Да, конечно же, виноват был еще он и в том, что и сразу же после похорон мачехи он все еще мог вызвать Лиду телеграммой и они смогли бы еще успеть к экзаменам, и он опять же не сделал этого, так как просто не смог, не осмелился заговорить в такой ситуации со своим отцом об этой (по крестьянскому отцовскому разумению — совсем и необязательной) его поездке.

И все равно: зачем же она такие слова в его адрес, такие слова!

«Ты никогда ничего не делаешь, не преследуя какой-нибудь цели». Не было тогда для него ничего более обидного и несправедливого, чем эти ее слова. Даже ее, как гром среди ясного неба, замужество, даже ее чудесный супруг — все отступило тогда перед этими несправедливыми ее словами. Да, он знает: он виноват, он непростительно виноват, — но только, конечно, не в этом: «Ты никогда ничего не делаешь, не преследуя какой-нибудь цели». Потому что и это тоже была неправда, и это тоже было несправедливо. По отношению к ней, к Лиде, он как раз никогда не преследовал никакой цели. Никакой. Для него она просто была — и все.

Ну и все остальное, конечно, — все к одному: и ее — уже свершившееся — замужество, и это ее любезное приглашение к ним в гости...

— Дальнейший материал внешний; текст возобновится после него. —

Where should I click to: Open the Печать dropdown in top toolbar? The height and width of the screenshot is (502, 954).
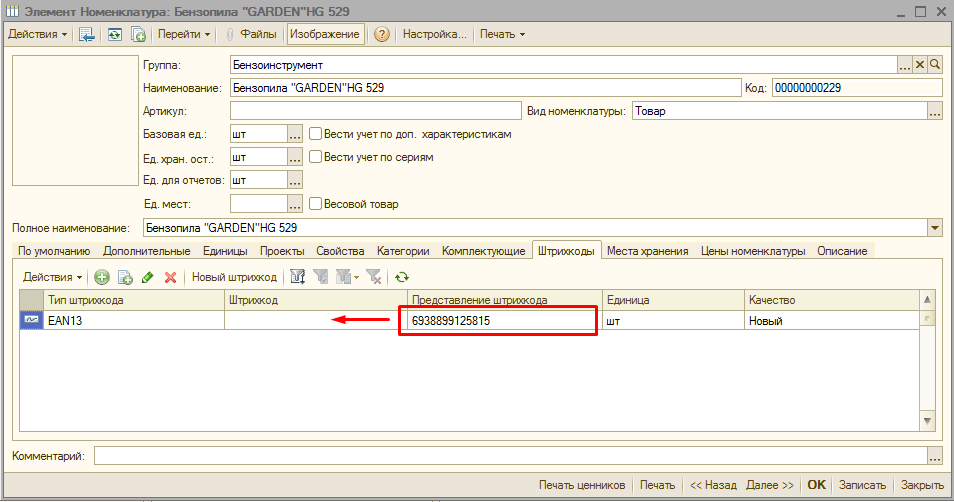(502, 34)
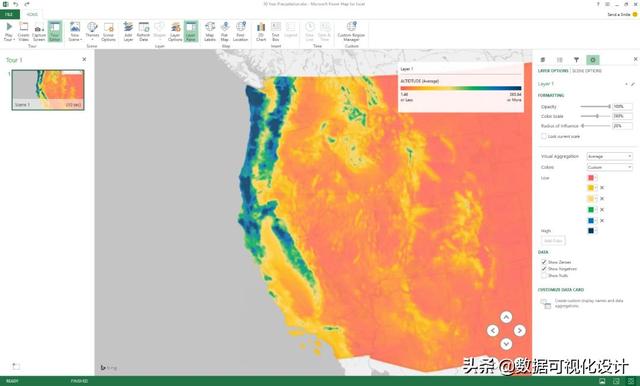The width and height of the screenshot is (640, 386).
Task: Click the filter funnel icon in layer pane
Action: click(x=576, y=60)
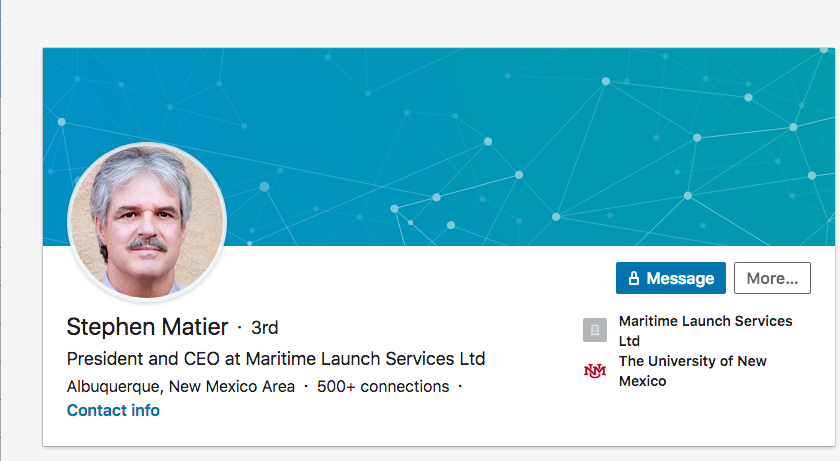Send a message with the Message button
The image size is (840, 461).
click(670, 278)
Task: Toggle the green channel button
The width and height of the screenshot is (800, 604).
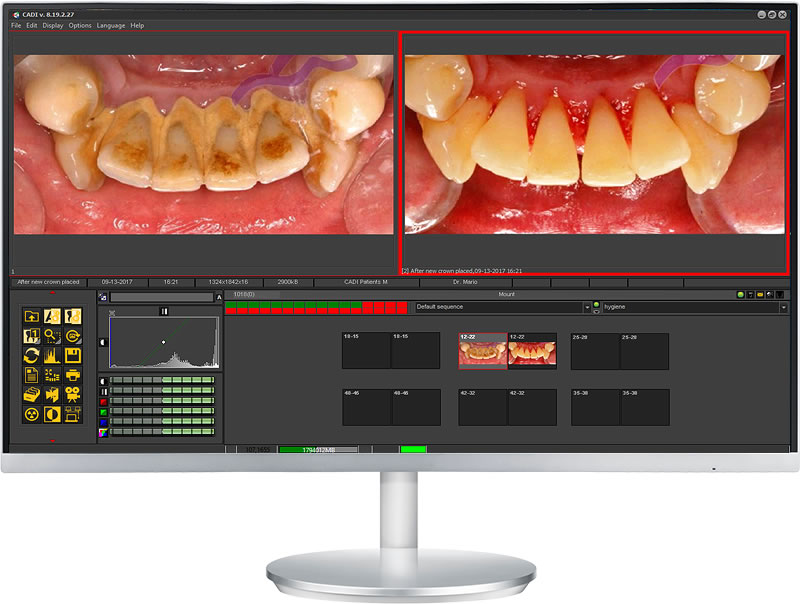Action: [x=104, y=411]
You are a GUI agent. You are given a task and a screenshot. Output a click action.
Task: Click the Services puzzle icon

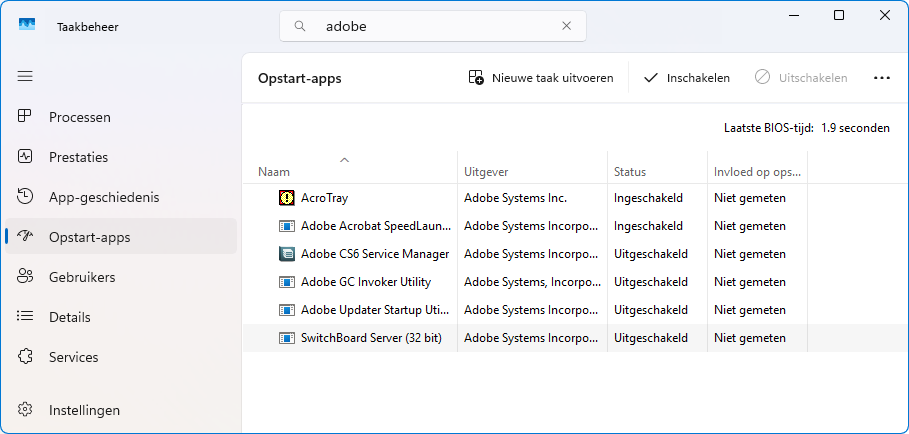(26, 357)
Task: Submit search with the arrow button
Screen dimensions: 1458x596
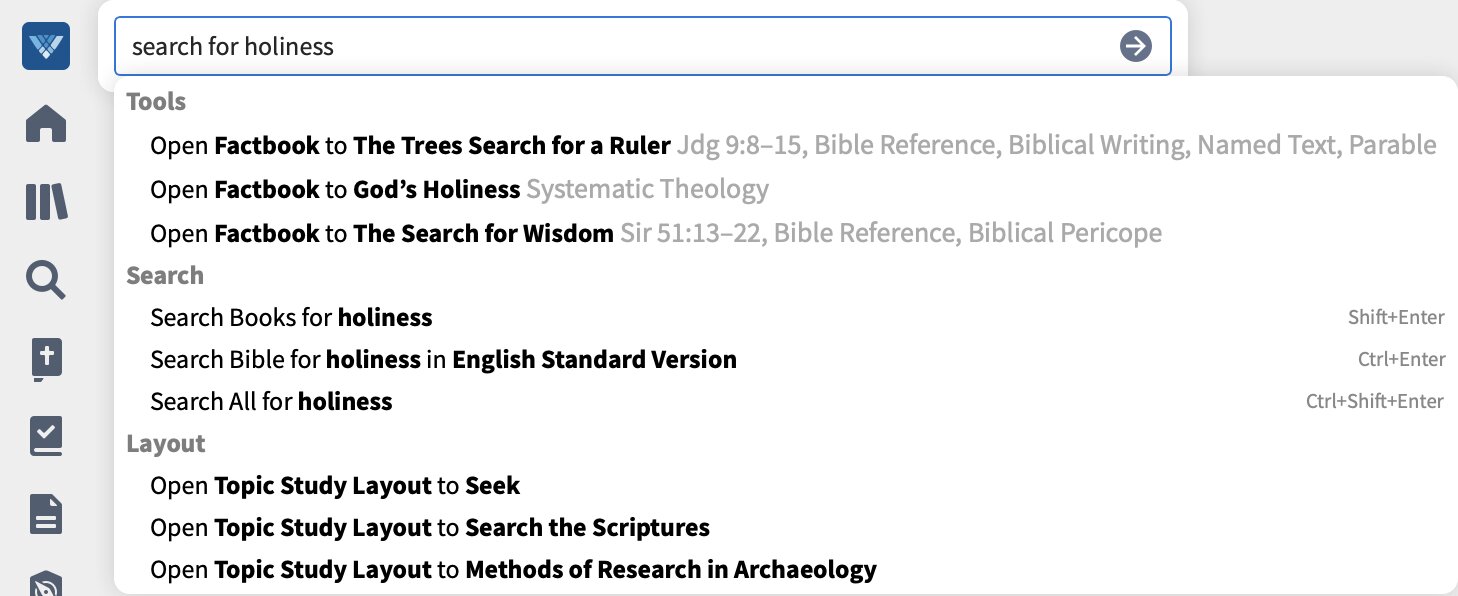Action: tap(1135, 46)

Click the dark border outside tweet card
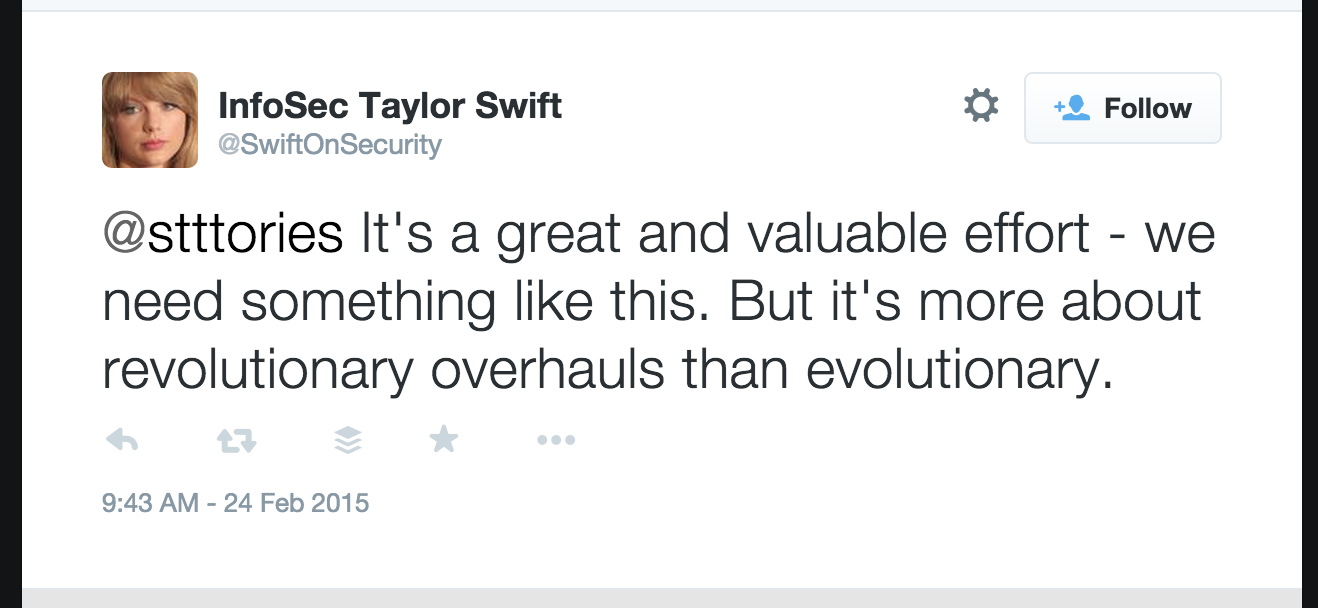point(10,300)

Что же это было тогда, как же было ему в те часы и в те дни, в те недели, если назвать сейчас все пережитое им предельно откровенно и по возможности точно? Кусал локти, что теперь уже точно навсегда потерял ее и потерял по своей вине? — Да, было. Испытывал какое-то неожиданное (знал сам — нечестное; и предательское) чувство освобождения, когда опять оставался один как есть перед какой-то новой чертой, перед каким-то новым началом? — И это, коль честно, было. Но все-таки самое главное, самое сильное, самое убивающее было — осознание непоправимости случившегося, чувство непростительности своей вины, что он в нужный день и в нужный час не поднялся над самим собой и не сделал того, что должен и обязан был сделать.

Да, и должен и обязан был сделать...

...Ровно гудят турбины рейсового «Ту-104», удобно сидеть в глубине откидного кресла в полумраке уснувшего салона и, задумавшись с грустью и болью об этом своем, следить за белой замысловатой спиралью дымка от твоей сигареты. И время от времени посматривать в иллюминатор в аспидно-черную ночь, ритмично озаряемую слабым малиновым светом закодированных вспышек узкого длинного плафона на верхней плоскости крыла.

Ночной полет. На высоте восемь тысяч шестьсот пятьдесят метров, как объявила им бортпроводница. В черноте ночи между звездным небом и невидимой, черной внизу землей. Между прошлым и будущим...

Он выбрал тогда ранний утренний рейс, чтоб прилететь в ее город в первой половине дня и иметь достаточно времени навести о ней справки и при возможности встретиться. Но этот вот могучий братец ТУ, летевший из Хабаровска, при посадке в их городе подкачал — полетели подшипники шасси, к счастью без аварии, и потребовалось тринадцать часов, прежде чем нужные «железяки» были доставлены то ли из того же Хабаровска, то ли из Свердловска, да пока неторопливая ремонтная бригада сделала все, что там полагалось им сделать. Так вот на целых тринадцать часов и задержали их рейс, другим улететь не пришлось, и это значило, что теперь он прилетал в Симферополь только в одиннадцать-двенадцать ночи.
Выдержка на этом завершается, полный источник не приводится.